Land is a finite resource, and as such it is typically one of the most stable forms of investing. The value of land is typically increased by development. It is common for commercial enterprises to develop their property with residential or business facilities, then sell the land for a profit. Commercial real estate financing allows companies to purchase land in the first place.


A Different Type of Lending

Commercial real estate financing is how developers get the resources to purchase real estate and build structures on their newly acquired property. This type of funding is usually sought from a non-bank lending agency. Rather than a single institution like a bank providing thousands or millions of dollars, a commercial lender will match the client with prospective investors. Because investing in land is so profitable, it is often relatively simple for experienced brokers to find interested parties that would like to fund new development projects.


The Importance of Development

Developing properties has become an essential aspect of modern living. Gone are the days when everyone built their own dwellings. Much more is understood about safety now compared to previous years. There are government mandated building codes that deal with fire prevention, earthquake readiness, and general structural integrity. One of the reasons that lending institutions can routinely grant millions of dollars to developers is because of the skilled nature of the work. Since there are so many regulations, it is difficult (but not impossible) for everyday people to physically build their own houses or stores.


Applying for Funds

The most common time to apply for commercial real estate lending is before acquiring property or prior to beginning construction. Part of the application process could be to provide details about the kinds of improvements that are planned for the land. The process could also entail a credit check or the study of previous development projects. Investigating a company’s candidacy is essential for the lenders because it gives investors an idea of how successful their investment will be.

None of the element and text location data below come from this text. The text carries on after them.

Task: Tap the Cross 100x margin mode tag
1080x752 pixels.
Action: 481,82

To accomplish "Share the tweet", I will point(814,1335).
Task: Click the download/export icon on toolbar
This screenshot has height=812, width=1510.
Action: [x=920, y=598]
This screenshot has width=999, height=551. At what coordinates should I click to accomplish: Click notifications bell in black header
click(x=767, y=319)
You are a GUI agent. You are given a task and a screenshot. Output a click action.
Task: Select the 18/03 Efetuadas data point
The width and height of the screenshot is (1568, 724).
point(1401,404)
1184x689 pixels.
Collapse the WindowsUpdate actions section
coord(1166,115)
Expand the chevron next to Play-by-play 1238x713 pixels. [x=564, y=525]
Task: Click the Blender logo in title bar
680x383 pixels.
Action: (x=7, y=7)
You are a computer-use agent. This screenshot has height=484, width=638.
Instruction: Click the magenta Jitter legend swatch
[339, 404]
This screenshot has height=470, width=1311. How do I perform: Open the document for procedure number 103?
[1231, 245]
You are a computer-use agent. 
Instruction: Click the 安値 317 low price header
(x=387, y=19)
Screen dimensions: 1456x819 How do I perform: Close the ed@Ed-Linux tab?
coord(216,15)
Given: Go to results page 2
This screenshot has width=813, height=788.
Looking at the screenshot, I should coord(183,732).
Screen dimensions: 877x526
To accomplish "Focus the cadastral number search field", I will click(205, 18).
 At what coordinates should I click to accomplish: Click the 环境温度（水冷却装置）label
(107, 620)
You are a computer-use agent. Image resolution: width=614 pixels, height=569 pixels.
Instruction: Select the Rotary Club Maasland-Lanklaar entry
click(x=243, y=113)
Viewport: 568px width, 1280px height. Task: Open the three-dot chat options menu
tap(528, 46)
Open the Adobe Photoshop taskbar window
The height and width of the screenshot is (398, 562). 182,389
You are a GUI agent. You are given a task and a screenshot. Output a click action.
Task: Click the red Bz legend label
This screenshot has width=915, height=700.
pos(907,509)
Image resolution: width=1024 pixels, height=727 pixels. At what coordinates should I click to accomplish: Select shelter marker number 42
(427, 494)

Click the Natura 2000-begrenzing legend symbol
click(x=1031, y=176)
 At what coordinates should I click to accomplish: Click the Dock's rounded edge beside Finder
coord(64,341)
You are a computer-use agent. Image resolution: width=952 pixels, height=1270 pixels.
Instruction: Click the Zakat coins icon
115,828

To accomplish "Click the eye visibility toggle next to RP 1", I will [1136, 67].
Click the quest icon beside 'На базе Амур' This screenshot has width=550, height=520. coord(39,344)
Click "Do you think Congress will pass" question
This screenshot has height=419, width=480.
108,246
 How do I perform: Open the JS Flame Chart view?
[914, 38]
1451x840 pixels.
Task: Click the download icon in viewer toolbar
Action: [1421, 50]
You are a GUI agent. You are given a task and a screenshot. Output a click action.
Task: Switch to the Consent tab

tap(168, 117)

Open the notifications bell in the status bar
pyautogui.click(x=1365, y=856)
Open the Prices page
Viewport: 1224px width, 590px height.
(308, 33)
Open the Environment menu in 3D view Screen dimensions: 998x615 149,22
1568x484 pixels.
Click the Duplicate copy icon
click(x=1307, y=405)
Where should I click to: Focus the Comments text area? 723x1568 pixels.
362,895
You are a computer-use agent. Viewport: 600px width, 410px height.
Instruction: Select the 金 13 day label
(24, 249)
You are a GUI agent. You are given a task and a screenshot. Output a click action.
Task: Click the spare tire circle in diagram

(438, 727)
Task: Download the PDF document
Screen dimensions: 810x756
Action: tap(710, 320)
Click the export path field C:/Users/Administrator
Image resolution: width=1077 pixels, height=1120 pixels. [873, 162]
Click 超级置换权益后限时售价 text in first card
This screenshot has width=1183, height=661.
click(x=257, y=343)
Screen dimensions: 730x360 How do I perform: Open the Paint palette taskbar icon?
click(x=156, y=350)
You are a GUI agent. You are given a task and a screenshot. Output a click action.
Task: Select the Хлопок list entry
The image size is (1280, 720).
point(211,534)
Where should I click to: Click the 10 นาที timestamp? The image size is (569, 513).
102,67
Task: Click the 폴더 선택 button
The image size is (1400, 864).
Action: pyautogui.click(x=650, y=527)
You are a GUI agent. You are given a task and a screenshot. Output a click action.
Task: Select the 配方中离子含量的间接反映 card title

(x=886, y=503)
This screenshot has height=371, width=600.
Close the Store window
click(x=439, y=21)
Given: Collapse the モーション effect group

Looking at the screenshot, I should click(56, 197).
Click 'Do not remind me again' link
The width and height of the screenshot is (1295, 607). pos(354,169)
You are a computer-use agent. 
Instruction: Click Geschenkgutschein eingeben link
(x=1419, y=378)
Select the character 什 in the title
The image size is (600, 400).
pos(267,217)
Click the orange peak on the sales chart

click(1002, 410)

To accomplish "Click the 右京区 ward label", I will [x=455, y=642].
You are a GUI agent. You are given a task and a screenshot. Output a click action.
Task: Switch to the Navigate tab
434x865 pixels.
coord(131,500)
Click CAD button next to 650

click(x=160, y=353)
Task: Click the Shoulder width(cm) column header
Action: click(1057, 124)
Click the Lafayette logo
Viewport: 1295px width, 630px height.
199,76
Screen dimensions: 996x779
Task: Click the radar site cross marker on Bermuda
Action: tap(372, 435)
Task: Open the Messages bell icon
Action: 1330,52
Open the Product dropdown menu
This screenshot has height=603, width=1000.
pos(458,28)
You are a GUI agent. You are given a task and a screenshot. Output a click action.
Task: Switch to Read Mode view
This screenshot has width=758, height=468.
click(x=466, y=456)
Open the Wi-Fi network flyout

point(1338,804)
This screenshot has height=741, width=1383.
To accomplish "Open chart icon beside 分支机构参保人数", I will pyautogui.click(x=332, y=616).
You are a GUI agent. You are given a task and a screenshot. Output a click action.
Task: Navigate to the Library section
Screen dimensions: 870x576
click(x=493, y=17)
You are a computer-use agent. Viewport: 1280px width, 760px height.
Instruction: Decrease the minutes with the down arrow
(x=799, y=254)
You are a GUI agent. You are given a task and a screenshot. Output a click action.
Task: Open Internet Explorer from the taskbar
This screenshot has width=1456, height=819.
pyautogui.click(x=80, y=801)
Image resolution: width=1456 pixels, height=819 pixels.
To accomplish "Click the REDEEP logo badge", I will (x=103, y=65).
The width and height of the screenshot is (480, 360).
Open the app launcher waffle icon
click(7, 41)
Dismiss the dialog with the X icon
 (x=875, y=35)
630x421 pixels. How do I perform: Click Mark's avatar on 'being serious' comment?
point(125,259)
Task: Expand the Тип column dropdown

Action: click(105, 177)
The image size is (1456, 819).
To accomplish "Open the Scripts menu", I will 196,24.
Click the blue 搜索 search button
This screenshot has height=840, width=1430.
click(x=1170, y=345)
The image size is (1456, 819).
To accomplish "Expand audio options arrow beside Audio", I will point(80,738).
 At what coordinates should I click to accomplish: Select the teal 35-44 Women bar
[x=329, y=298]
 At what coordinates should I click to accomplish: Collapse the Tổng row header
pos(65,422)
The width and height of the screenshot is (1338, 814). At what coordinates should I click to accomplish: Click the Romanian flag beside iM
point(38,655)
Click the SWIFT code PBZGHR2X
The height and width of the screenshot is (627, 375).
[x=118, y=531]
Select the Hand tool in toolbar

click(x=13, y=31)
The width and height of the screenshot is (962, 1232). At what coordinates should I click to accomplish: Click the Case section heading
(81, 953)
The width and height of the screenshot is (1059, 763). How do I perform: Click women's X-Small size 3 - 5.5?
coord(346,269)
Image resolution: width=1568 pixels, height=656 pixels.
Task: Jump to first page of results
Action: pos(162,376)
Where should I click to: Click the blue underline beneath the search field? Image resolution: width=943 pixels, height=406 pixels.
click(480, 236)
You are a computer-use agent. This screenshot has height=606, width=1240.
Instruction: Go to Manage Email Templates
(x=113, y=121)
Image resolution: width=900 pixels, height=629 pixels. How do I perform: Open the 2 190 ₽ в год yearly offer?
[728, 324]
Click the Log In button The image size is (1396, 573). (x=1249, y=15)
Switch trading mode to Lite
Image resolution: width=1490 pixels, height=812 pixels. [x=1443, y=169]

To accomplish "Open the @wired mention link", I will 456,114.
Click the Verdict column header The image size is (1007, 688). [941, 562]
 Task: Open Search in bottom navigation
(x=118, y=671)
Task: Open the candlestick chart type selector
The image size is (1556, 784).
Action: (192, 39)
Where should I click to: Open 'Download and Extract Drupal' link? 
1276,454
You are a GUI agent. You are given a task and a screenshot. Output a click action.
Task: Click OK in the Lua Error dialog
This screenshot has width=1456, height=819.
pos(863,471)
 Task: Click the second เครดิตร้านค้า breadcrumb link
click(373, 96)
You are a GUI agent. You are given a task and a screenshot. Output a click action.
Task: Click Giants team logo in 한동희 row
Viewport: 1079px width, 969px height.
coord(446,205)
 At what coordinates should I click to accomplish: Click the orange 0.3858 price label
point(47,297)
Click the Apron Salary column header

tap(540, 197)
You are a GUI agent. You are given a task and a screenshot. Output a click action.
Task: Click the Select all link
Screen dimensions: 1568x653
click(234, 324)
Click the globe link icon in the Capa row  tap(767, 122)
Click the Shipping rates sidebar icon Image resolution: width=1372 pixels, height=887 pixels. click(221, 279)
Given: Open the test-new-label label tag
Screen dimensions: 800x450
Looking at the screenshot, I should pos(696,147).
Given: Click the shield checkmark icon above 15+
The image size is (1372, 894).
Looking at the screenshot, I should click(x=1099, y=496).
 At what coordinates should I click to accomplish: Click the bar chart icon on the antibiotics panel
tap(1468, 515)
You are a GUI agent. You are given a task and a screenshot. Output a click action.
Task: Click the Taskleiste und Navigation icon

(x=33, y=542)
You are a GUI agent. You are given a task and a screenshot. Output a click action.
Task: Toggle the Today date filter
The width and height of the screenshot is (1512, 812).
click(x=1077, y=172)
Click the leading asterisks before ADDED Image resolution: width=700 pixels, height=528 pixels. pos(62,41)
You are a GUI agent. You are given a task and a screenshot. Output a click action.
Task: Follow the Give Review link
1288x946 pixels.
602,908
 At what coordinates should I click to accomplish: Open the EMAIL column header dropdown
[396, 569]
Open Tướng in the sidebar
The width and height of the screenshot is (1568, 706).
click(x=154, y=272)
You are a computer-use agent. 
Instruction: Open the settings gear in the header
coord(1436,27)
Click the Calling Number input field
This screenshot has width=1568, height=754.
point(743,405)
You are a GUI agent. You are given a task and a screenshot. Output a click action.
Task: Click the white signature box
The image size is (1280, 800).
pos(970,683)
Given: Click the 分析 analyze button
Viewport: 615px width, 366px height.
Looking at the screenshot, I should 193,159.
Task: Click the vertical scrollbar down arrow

Why Commercial Real Estate Funding

Typical commercial real estate financing options have low interest rate and high loan-to-value ratio. This means that it is affordable for the borrower so that can receive a profit from their development project as well. Most of the properties in the United States are built by developers after getting funds from lenders. Single family dwellings, apartment blocks, office buildings, hotels, and retail locations are all commonly built by developers. In order for new businesses to break into the market, their owners must be able to get the funds they need, which is why they turn to real estate financing.